Poaching problem growing in Singapore

Higher number of cases reported to AVA only tip of the iceberg, say nature lovers
Judith Tan Straits Times 31 Jul 11;

Night-time is not safe for wild birds and animals here, it seems.

Under the cover of darkness, poachers are trapping wildlife, said nature lovers, who added that the higher number of cases reported to the Agri-Food and Veterinary Authority (AVA) represents only the tip of the iceberg.

The AVA handled 22 cases last year, more than double the figure of 10 the year before.

Of the 22 and 10 cases, 20 and nine were linked to birds. AVA said two people were fined between $300 and $500 for trapping spotted doves in 2007 and 2009.

More offences were also committed in the parks and nature reserves. Since January this year, the National Parks Board (NParks) has issued 10 notices of offence, compared to 12 for the whole of last year.

The culprits could be fined or given a warning, said its spokesman.

But nature lovers, like public relations manager Ng Li Huang, feel that the numbers caught merely scratch the surface.

'They would turn up during dusk and at night, after the park rangers have left,' said Ms Ng, 49, who often spots them when she jogs in the Venus Drive and Lower Peirce areas.

Poachers catch the animals for food, to keep as pets or to sell them to pet shops.

Some of the animals caught are endangered, such as the pangolin, straw-headed bulbul and red junglefowl.

Sometimes, other unintended animals fall victim too. Last month, The Straits Times reported stray dogs being maimed by wild-boar traps in forested areas in the north. Animal activists had also posted pictures online of injured dogs, with some missing up to three limbs.

It is not known who is laying the traps, though groups of men have been seen entering the forested areas. It is believed they were hoping to snare the wild boar for food.

Businessman and nature lover Jim Chua, 37, who feeds stray dogs in wooded areas in the east, dismantled three wild-boar traps recently.

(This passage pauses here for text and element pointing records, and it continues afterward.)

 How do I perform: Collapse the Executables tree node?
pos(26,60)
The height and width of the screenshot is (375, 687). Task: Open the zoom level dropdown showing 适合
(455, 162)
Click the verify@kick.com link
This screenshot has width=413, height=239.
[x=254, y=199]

'One wild boar even lost a foot in these traps and now has to depend on volunteers, like myself, to get sustenance,' he said.

The authorities are fighting back.

Dr Leong Chee Chiew, commissioner of parks and recreation at NParks, said its officers are authorised to apprehend and prosecute anyone caught in the act.

'The traps and devices are also confiscated as evidence and subsequently destroyed and disposed of when the case is concluded,' he said.

Its rangers also work beyond the nine-to-five shifts to deter illicit activities.

AVA investigates and conducts checks in areas where poaching is reported and staff will revisit the places to ensure there is no poaching.

While national water agency PUB has allowed for more recreational activities such as fishing in selected areas in reservoirs since 2006, it is believed many also cast lines at illegal spots, often under the cover of darkness.

A PUB spokesman said it takes a serious view of poachers who use nets to catch fish 'as this will deplete the fish stock and affect the ecosystem'.

'Our officers carry out daily patrol and enforcement in the reservoirs, including weekends and public holidays,' she added.

PUB is also working with residents, park users and other government agencies to educate the public on not fishing illegally, she said, adding that it has built fishing jetties and designated fishing grounds for the public.

If you suspect or spot any poaching activity, call AVA on 6227-0670, PUB on 1800-284-6600 or NParks on 1800-471-7300.


Under the Wild Animals and Birds Act, it is an offence to trap, keep or kill wild animals and birds (except those in the Schedule such as crows, mynahs and pigeons) without a licence from the AVA.

The offence carries a maximum penalty of $1,000 and forfeiture of the birds or wild animals. Offenders may also be charged with animal cruelty if the animal is found injured.